Posted: Sep 13, 2015 at 12:00 am   /   by   /   comments (0)

Inside The Presidency

It is apparent that some Nigerians outside the shores of the country are only trudging along to catch up with this regime of change under President Muhammadu Buhari. Or how else could one view the drama that played out at the Nigerian High Commission in Accra, Ghana last week.

President Buhari was in that West African country on a ‘friendly visit’ – actually a first – and had to meet Nigerians resident there as part of his itinerary for the one day visit. It is taken for granted that on such occasions, the head of the diplomatic mission will seek to impress the visiting leader of his country and the Nigerian High Commissioner to Ghana, Ambassador Ademola Oluseyi Onafowokan, was no exception. It is only natural. And the Ambassador had prepared the occasion to meet the expectations of the big masquerade in town.

He expectedly gathered Nigerians who had been consistent and friendly in the affairs of their country to the grounds of the High Commission last Monday to meet with President Buhari. Out of about four million Nigerians reportedly residing in Ghana – a lot I must admit, no more than 60 or 70 of them graced the occasion. They were asked to use the rare privilege to ask the President some questions. To the dismay of many who wanted to raise their hands to ask questions, Ambassador Seyi announced that the President was pressed for time; so only two questions would be entertained. With that mute disappointment among the residents, they hoped the best two and most relevant questions would be thrown at the President from the audience, with the High Commissioner moderating the question and answer session.
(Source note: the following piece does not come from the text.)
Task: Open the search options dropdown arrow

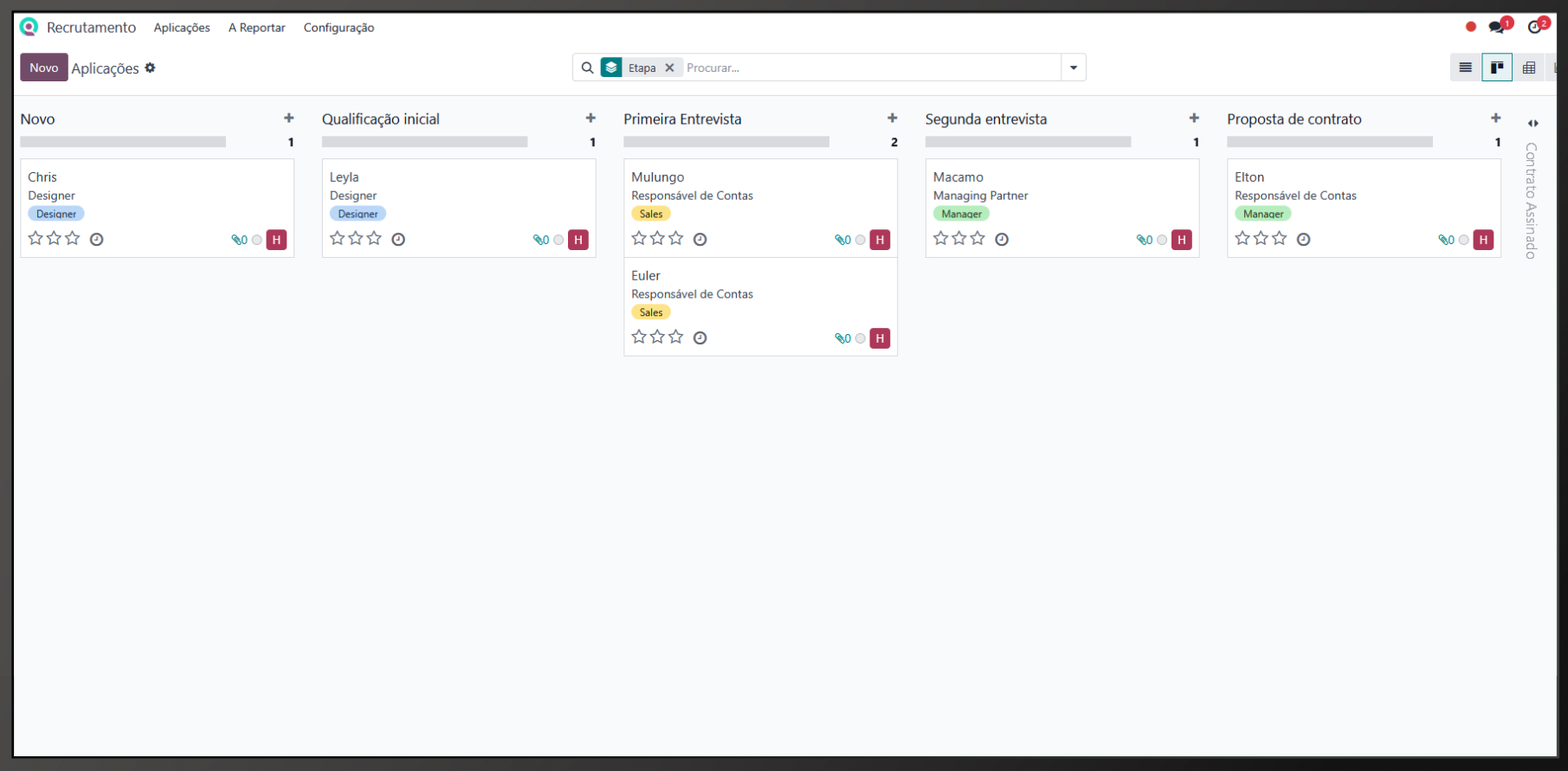Action: click(1074, 67)
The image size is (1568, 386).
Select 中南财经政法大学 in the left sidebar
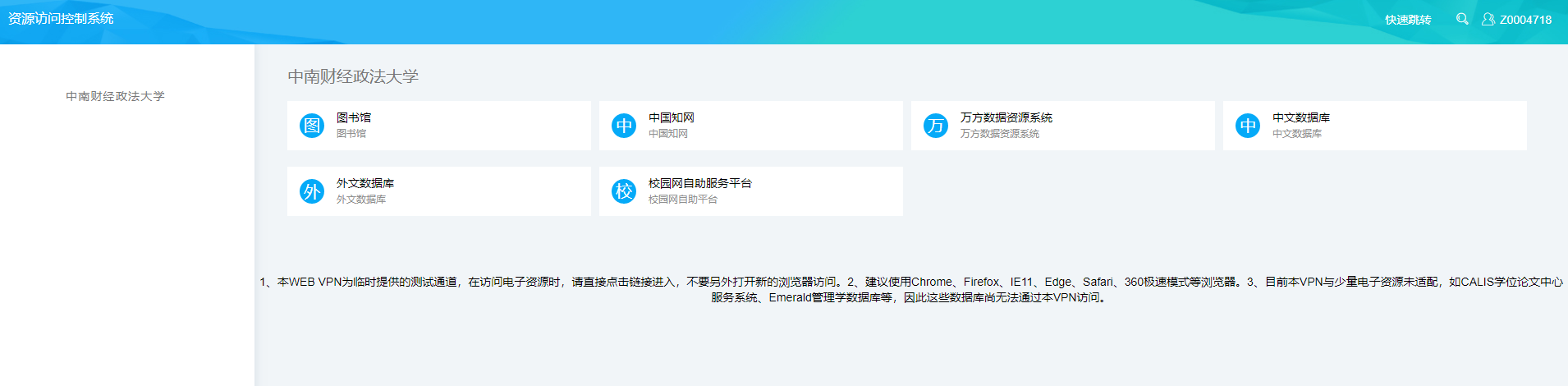[x=115, y=96]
The expectation was still that high when an elderly man was picked out by the High Commissioner to ask the second question. The man turned out to be one Sir Ralph, who had lived in Ghana for 43 years. He said so himself before going to his question. Anyway, the question was actually a suggestion and request. He started by praising the High Commissioner for doing a lot for Nigerians in Ghana proud and for beautifying the High Commission building with new ornamental greenery, landscaping and painting as well as modern fittings befitting a modern diplomatic mission. Sir Ralph said the High Commission building was looking its best since he came to Ghana. In conclusion, he demanded from the President to extend the tour of duty of Ambassador Seyi, who is due to retire in a matter of months.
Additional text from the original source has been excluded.